§ Assignment:
Copy only the lines from the one with "The width and" through the end of the records, exactly as they stand. No pictures belong in the copy.

§ Input:
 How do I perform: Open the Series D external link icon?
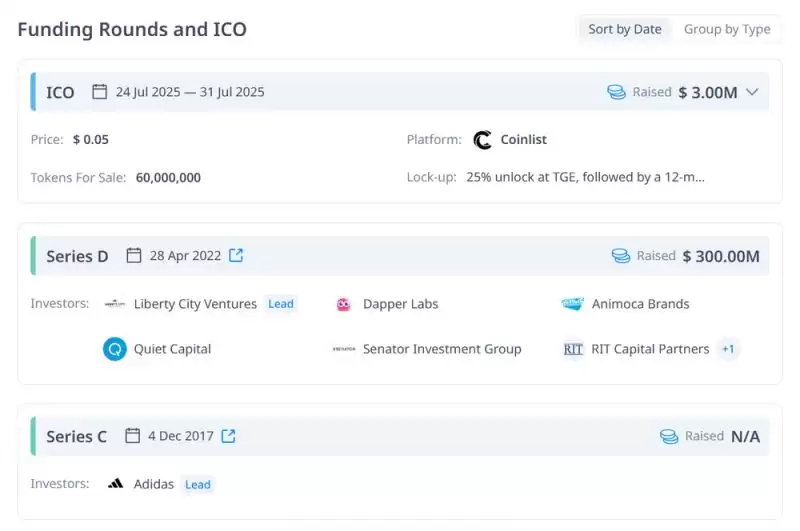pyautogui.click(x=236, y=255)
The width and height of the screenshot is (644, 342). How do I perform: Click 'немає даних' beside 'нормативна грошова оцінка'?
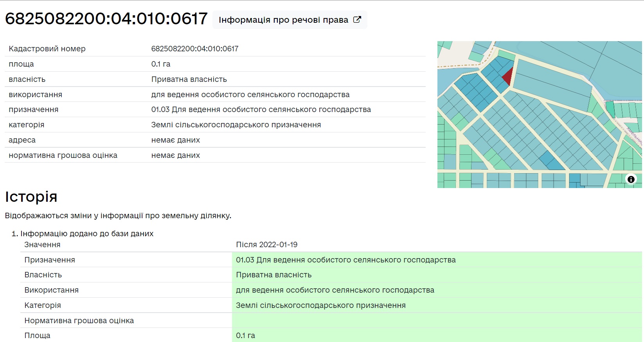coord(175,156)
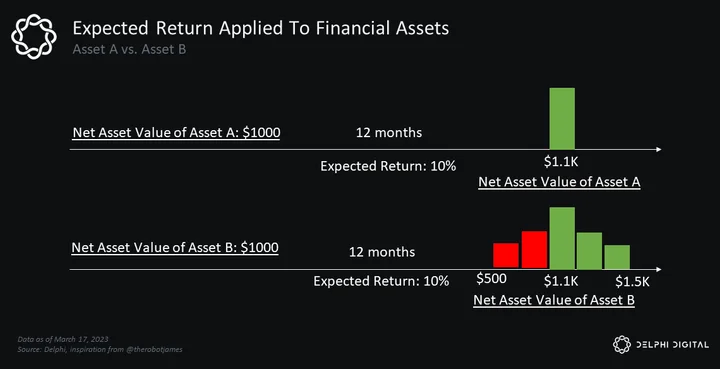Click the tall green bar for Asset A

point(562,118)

§ Reply to the exercise:
The width and height of the screenshot is (644, 342). How do I perform: Click 'немає даних' beside 'нормативна грошова оцінка'?
coord(175,156)
Click the tall green bar for Asset A

point(562,118)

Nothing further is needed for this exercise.